NATO’s potential growth has added more and more stumbling blocks to Putin. Russia’s military strikes on eastern Ukraine are still at a standstill, and the Washington-based think tank Institute for the Study of War said in a recent assessment that Ukraine had won the Battle of Kharkiv.

Failing in initial campaigns to seize Ukraine’s capital and overthrow the government, the Kremlin cannot afford another defeat in the East.

Military intelligence chief Kyrylo Budanov told Sky News on Saturday that the next few months will be decisive.

“The nodal point will be the second half of August,” he said. “Most active combat activities will be completed by the end of this year.

However, Moscow forces around Kharkiv are expected to fight hard to maintain important supply routes through the region as they retreat to the Russian border. Russia also controls large lands across southeastern Ukraine, where it is increasingly consolidating its presence. Analysts say the military campaign will continue with a long slog, characterized by heavy casualties on both sides and devastating long-range bombing.

Ukrainian Defense Minister Olexi Rezhnikov warned that “the coming weeks will be very difficult”. “No one can predict how many there will be.” he said in a statement.

President Volodymyr Zelensky acknowledged that the fight to regain control of Russia-occupied territory would be long and difficult, but vowed not to give up.

“The gradual liberation of the Kharkiv region proves that we will not entrust anyone to the enemy,” he said.

The effects of Battlefield Conflict continue to have ripples around the world.

“Russia’s war of aggression has created one of the most serious food and energy crises in recent history, which currently threatens the most vulnerable people around the world,” said the leaders of the Group of 7, the world’s richest democracy, on Saturday. said.

The war halted wheat production in its major suppliers, Ukraine and Russia, and battles and blockades in the Black Sea halted grain shipments. And poor harvests in China, heat waves in India and droughts in other countries have further disrupted global supplies.
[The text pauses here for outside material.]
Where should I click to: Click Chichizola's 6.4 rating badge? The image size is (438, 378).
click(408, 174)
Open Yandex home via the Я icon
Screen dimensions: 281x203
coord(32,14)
However, India, the world’s second-largest wheat producer, said it had banned exports with some exceptions. This action could exacerbate the global shortages exacerbated by the Ukraine war and deepen the already serious predictions of hunger around the world.

According to data from the U.S. Department of Agriculture, India holds about 10% of the world’s grain reserves, a huge surplus as a result of massive subsidies to farmers. It has been seen for months as a country that could help make up for a global supply shortage.

Wheat Export Ban Announced by the Ministry of Commerce To find out Prime Minister Narendra Modi on Friday told President Biden in April that the country was ready to supply the world from its reserves. He also urged domestic wheat producers to seize the opportunity, saying Indian officials and financial institutions should support exporters.

The Commerce Department said on Friday that wheat exports were immediately banned, with a few exceptions, as food security in India was threatened by a sharp surge in grain prices. Export bans are another blow to international organizations working to combat the widespread threat of hunger.

who contributed to the report callotagall from Kharkiv, Ukraine; Mark Santora in Krakow, Poland; Stephen Erlanger in Brussels; Matthew Mfock Big And Cassandra Vinograd in London; Emily Cochrane in Washington; And Samir Yasir in New Delhi.